Experience Haus Creative Director and Founder Amit Patel recently sat down with Garth Jemmett, the founder and owner of We Explain Stuff, a visual communications consultancy renowned for his one-page simple method.

Specializing in making complex products, services, and strategies easy to understand, Garth and his team drive sales and enhance clarity through a blend of storytelling, visual thinking, and data analysis. With a proven track record across banking, insurance, healthcare, and technology sectors, Garth’s approach has been battle -tested in environments where clear communication is critical. 

Garth’s commitment to clarity and communication is not just his profession, but his passion, constantly seeking innovative ways to bridge communication gaps and inspire understanding in the business world.

Can you tell us a bit more about the work you do at We Explain Stuff? What prompted you to set that business up?

The thing that I’ve learned over the years of starting and running a business is the way that you serve the market might change and your market might even change, but your underlying philosophy seldom does. It just gets more and more into focus.

What I mean by that is I used to work in advertising. I was an art director for TBWA, which is a big global network. I was part of the South African branch in Cape Town, which is where I’m originally from. It was a really great business that I worked at, but I wanted to get into stuff that was a little bit more complex. I wanted to work with businesses that were more complex because I had a knack for being able to take things that were inherently a little complicated and make them simple. However, I felt advertising wasn’t really giving me the space to do that.

What I then ended up doing was getting into things like animated videos, infographics, and those kinds of things, because  the reality is, as something gets more complicated, your comprehension goes down. So you’ve got to really use visuals and graphics and diagrams and stuff to explain stuff that’s more complicated.

Where that took us as a business over the course of 20 years is it initially was a bit of change management, it was internal communication. However, more and more over the last couple of years,  it moved very much into what you would almost call “sales enablement”. This means helping a team that has to sell a product or service, whether that’s a sales team or even the founder and their team, articulate their value in a really crisp manner.

So what we do as a business is work extremely hard to make a business understandable in the simplest way and you do that by making it one page simple. How do you tell the story of your business on a page where the value of it comes across immediately? If you think about it in the shape of a pyramid where that one page is the tip of the pyramid, and then you cascade down into more granular information below. This method helps businesses that are either  complex or struggling to make their message clear.

Do you work with a typical type of client like established businesses or brand new companies?

The traditional businesses I’ve been working with over the last 15 or so years have been corporates eg. large banks, large insurers etc. I would say, however, my passion is more in that early to funding phase. I know how difficult it is and I’ve got a lot of empathy there with founders who see their business growing and thinking, ok how do we get this right? The way we’ve structured our methodology is it’s modular. You can start off with a smaller piece of it and then move onto the next piece, and then the next piece, and then everything just slots into place. For example, if you start with a one-pager about your business, this information can then be used in other materials like an explainer video or a comprehensive sales aid. So the one thing moves onto the next, and what I usually say to clients is to see the one-pager as the cornerstone of your business. This is the first bit of information that you need to get 100% right, and then it’ll be easy to get the rest right.

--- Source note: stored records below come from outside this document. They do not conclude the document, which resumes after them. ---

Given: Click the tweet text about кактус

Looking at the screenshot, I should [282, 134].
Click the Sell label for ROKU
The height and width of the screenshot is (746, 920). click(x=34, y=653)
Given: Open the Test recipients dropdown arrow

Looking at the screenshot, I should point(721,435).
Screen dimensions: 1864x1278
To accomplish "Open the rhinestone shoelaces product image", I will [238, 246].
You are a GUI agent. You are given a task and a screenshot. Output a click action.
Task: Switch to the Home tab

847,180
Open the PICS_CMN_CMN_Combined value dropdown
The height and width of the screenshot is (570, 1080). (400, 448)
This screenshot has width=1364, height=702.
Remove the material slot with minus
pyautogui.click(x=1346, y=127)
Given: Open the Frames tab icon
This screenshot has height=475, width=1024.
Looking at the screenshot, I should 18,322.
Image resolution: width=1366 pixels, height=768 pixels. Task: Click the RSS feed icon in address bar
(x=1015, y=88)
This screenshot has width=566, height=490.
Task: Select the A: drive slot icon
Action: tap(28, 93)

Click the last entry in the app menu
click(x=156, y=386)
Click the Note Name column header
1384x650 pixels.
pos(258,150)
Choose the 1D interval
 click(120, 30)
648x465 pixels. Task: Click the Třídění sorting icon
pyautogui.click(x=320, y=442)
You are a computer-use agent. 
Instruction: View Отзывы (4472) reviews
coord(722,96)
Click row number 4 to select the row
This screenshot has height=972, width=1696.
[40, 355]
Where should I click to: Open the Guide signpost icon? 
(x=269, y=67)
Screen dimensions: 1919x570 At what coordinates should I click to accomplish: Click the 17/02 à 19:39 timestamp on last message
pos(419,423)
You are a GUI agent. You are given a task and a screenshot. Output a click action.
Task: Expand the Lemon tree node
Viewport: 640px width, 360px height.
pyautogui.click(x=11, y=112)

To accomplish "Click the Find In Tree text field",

So, to answer your question, I would say founder-led businesses that are trying to either scale sales or there’s a founder that has a lot of IP locked in their head and are trying to get it down onto paper in a manner that the rest of the team understands. I think that’s the challenge with a lot of founders – they are so switched on and so entrenched in their genius, it’s really difficult to pull that out and simplify it.

Can you tell us a bit more about your book: what inspired it? What are you looking to deliver in terms of value to those who pick it up?

With the book, I started out with the end in mind. My biggest frustration was there’s a lot of business books out there, but how many of them do you actually come away with a very clear takeaway that you get really quickly? So, what I did is I decided I wanted the reader to finish it in 30 minutes. That was something I was very keen on getting right.

There were five questions I wanted to ask in the book, and those five questions are split into three sections:

  1. The front of a business (call it the front office), that is essentially your marketing and sales.  This includes anyone on the call phase, meeting clients, getting clients to come engage with you
  2. The middle office is essentially the heart of your business. This is your vision, mission, strategy and values
  3. The back office is your value delivery system. This includes the operations, finance and systems

To have a successful business, all of those need to work in unison. So I thought to myself, coffee is such a great metaphor to use for business. First of all, it can be ground, it can be sold whole, there’s different flavours, there’s quite different coffee brands, so it really lends itself to quite a lot of versatility. Then my wife showed me a quote which said “I don’t need another inspirational quote, I need coffee,”and I thought that’s actually such a great name for a book!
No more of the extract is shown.